Sunday, April 19, 2009

Watching or reading news everyday I feel that 'democracy' is the most frequently used word today. Thus Thailand's Prime Minister, Abhisit Vejjajiva claimed to be a saviour of democracy when he declared a state of emergency and sent in troops to shoot at the Red Shirts. He forgot to mention that Thaksin Shinawatra was the elected prime minister until he was deposed in a coup supported by the King. His party was declared illegal but won again under a new name. This prompted a long protest by the Yellow Shirts, financed by the elites and supported by the army. Two prime ministers were removed by the Constitutional Court and Mr. Vejjajiva was appointed. This prompted a protest by supporters of Thaksin, the Red Shirts which he has just crushed. Mao would have been proud. Hamas are killing Fatah supporters in Gaza in the name of democracy. Former Secretary General of the UN brokered a deal in Kenya which allowed Mwai Kibaki to remain President and reduced Raila Odinga to Prime Minister. After all Kibaki seemed to have more ballots even though they were stuffed by his supporters. India is in the throes of a general elections which is totally pointless because for the last five years we have had a Prime Minister who was not elected. Criminals, doddering old men, ugly sons of previous members and assorted dishonourable, self serving liars are the choice before the people. Yet the winners will claim democratic legitimacy to loot the country. 'Democracy' has become the tool of the scoundrel and the thief. How do we clean out the garbage?

3 comments:

procrasty said...

hi... a lot of the junk in the world today, in terms of the political and institutional machinery, developed in Europe in the context of the Industrial Revolution, the prevalence of monarchies and the capitalist-led boom... the creation of industrial centres, mass migration (forced and voluntary) to these centres, forced the formation of cities... the state was a coersive being which would exact labour and taxes and military service on the pain of punishments that were designed to be painful... but there was an accompanying rise in the consciousness of the proletariat of their own identity, and the French Revolution happened... and the state could not be coersive any longer... at least not openly...

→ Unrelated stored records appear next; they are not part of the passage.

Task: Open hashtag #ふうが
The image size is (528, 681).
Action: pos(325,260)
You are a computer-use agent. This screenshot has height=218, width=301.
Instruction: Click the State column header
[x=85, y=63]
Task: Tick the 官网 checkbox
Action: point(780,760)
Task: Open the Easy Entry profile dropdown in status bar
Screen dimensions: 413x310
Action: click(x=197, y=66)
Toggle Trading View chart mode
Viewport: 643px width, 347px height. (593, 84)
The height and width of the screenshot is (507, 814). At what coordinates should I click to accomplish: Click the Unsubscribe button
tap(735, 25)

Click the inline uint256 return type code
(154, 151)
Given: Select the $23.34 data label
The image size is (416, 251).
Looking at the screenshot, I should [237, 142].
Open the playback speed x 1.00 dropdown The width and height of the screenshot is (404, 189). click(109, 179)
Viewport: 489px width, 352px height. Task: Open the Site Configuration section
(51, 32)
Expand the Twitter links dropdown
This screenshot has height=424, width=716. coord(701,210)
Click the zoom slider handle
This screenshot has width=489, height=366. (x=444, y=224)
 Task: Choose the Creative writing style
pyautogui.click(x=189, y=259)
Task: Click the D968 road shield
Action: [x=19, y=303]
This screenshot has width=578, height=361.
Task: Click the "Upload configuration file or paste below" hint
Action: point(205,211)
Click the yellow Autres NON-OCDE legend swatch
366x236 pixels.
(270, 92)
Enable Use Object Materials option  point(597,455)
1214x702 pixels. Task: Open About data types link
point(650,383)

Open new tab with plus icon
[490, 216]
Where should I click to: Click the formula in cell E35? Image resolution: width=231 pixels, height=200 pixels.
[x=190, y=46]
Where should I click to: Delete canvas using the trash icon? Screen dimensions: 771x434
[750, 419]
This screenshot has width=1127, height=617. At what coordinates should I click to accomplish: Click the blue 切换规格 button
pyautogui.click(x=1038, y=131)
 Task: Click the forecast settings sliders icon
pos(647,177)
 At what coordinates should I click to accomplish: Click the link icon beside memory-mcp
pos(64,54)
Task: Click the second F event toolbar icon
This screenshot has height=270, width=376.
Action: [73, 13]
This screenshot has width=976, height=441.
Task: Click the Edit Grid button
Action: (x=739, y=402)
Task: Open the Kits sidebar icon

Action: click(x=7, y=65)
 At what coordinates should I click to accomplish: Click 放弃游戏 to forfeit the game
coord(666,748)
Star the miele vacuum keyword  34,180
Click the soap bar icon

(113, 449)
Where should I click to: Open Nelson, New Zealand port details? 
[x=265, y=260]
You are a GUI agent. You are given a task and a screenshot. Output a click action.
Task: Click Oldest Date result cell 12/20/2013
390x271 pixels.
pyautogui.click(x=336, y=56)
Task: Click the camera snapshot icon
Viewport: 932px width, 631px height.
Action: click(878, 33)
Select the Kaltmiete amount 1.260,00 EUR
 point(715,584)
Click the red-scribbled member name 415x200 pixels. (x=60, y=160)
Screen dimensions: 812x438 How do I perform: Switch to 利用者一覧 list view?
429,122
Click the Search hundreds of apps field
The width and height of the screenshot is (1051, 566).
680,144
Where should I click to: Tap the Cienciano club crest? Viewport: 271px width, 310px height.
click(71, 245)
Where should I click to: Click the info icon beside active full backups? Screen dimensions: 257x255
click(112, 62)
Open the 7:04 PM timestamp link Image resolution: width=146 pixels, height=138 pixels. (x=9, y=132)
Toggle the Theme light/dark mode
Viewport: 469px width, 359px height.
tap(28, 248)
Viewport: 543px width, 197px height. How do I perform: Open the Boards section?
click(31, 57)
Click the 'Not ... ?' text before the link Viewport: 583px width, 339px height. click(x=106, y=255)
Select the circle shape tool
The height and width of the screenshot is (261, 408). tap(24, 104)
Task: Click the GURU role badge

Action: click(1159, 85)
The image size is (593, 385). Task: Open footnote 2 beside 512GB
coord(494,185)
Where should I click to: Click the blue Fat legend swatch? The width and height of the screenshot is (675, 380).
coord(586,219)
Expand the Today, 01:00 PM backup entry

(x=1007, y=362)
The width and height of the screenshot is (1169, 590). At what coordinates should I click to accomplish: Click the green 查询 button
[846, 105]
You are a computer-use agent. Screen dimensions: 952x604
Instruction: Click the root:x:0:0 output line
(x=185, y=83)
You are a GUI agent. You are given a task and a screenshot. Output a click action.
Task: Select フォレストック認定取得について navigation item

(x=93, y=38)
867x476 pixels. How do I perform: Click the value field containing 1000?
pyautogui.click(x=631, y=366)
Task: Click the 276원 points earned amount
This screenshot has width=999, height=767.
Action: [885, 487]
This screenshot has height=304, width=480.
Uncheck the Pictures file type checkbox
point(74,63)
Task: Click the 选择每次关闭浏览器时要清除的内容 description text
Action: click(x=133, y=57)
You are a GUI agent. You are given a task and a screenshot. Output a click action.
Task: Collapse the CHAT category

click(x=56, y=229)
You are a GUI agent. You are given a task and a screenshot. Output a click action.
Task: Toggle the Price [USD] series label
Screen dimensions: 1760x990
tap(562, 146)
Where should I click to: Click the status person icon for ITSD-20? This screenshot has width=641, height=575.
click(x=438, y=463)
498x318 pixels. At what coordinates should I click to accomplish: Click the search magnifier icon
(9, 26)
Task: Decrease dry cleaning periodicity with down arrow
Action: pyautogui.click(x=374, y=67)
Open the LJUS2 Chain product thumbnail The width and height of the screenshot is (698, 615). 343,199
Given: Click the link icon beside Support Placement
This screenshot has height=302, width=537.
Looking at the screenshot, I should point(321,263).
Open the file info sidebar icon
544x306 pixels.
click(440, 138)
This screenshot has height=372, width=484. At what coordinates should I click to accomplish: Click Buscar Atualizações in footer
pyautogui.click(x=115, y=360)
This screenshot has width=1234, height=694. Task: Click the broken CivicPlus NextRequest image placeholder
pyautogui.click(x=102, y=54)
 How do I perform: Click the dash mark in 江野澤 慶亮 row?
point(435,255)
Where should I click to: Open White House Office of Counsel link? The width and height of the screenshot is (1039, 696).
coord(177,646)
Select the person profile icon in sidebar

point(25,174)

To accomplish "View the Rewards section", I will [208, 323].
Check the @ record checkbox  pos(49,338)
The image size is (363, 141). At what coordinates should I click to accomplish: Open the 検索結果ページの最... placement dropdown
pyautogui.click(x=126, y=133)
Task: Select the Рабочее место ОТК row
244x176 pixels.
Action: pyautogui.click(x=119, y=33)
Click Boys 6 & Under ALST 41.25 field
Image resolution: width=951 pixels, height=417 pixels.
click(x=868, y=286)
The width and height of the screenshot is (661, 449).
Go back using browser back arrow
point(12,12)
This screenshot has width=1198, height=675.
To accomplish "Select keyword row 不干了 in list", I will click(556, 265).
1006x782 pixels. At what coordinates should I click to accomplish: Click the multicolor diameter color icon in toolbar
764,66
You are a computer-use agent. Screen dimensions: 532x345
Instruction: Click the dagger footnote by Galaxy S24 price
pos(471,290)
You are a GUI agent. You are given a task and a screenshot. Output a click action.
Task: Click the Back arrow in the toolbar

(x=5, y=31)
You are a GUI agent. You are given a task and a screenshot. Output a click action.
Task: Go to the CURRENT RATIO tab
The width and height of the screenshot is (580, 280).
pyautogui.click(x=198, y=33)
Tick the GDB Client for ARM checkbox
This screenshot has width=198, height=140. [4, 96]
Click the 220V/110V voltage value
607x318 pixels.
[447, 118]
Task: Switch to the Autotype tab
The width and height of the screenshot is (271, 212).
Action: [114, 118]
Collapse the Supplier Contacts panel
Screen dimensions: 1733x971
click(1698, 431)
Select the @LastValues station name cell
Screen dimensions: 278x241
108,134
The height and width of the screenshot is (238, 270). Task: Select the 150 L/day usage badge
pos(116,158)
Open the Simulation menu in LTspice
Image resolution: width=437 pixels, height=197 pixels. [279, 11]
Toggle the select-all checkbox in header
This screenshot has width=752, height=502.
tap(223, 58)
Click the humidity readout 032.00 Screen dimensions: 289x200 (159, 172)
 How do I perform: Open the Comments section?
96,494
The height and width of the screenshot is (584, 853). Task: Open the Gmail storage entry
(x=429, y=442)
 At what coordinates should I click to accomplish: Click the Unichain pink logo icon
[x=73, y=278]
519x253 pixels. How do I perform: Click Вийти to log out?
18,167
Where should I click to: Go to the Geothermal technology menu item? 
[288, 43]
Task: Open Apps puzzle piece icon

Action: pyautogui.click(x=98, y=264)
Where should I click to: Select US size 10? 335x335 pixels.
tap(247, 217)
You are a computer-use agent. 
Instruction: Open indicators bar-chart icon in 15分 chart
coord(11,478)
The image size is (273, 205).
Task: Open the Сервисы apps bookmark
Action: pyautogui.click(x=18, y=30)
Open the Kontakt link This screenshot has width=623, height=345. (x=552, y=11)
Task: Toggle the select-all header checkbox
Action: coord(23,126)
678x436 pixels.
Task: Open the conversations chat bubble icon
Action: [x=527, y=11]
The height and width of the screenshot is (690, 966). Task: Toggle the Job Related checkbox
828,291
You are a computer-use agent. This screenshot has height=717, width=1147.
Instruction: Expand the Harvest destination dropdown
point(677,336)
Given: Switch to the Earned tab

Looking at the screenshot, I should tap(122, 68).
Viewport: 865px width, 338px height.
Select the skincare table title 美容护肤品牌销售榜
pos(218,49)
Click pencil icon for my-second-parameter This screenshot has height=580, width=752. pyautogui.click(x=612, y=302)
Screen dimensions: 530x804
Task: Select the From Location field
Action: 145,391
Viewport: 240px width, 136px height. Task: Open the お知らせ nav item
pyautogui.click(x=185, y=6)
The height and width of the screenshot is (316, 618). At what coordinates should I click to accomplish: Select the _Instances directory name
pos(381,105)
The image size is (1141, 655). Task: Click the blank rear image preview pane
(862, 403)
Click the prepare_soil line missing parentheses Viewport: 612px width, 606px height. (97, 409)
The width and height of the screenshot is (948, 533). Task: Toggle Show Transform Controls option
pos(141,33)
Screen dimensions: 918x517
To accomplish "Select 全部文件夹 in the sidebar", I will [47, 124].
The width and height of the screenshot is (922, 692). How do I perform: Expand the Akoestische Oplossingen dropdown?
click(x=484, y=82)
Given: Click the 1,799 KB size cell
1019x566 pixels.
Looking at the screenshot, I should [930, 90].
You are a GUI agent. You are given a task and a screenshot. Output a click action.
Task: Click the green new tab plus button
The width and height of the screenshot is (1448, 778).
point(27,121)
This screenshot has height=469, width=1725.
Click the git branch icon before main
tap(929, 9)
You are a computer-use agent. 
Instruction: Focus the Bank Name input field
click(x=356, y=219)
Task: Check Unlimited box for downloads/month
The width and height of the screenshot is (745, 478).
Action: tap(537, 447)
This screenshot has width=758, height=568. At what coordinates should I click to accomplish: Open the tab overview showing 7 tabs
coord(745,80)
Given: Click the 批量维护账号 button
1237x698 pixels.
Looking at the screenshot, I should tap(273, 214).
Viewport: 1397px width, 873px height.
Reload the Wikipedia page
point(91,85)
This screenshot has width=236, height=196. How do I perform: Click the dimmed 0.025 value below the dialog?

this is the situation in which most of the modern institutions of state and democracy came about in Europe, and we adopted the same... chap called Foucault does a brilliant job of analysing the development of these institutions... i would recommend reading his works...

cheers

The Aam Aadmi said...

That is really erudite. I write things I observe and from my memory of past events. True democracy would be real power to the people in their everyday lives. That can only happen if we have citizens corporations structured like multinationals. These will function as trade unions, employment exchange, arrange full medical cover, pay school fees collectively and hold companies and politicians to account. reduce power of politicians. they will not let it happen.

procrasty said...

That is actually a very interesting observation because, you know what? Companies started out as "associations of persons" (still present in the definition of a company) come together to carry out functions that the state would like done but couldn't do so itself, usually due to the lack of resources (thus the seemingly natural requirement of companies to raise money from the public)... That corporations have proven themselves Exceedingly efficient at gathering wealth is evident from the state of affairs in the world... However, the "evil" comes in when the collection of wealth becomes the sole purpose for it's existence...
A use of the corporate organisation toward serving social ends seems to me a very good answer: and it pretty much reduces the state to a narrow, finite, possibly achievably agenda!!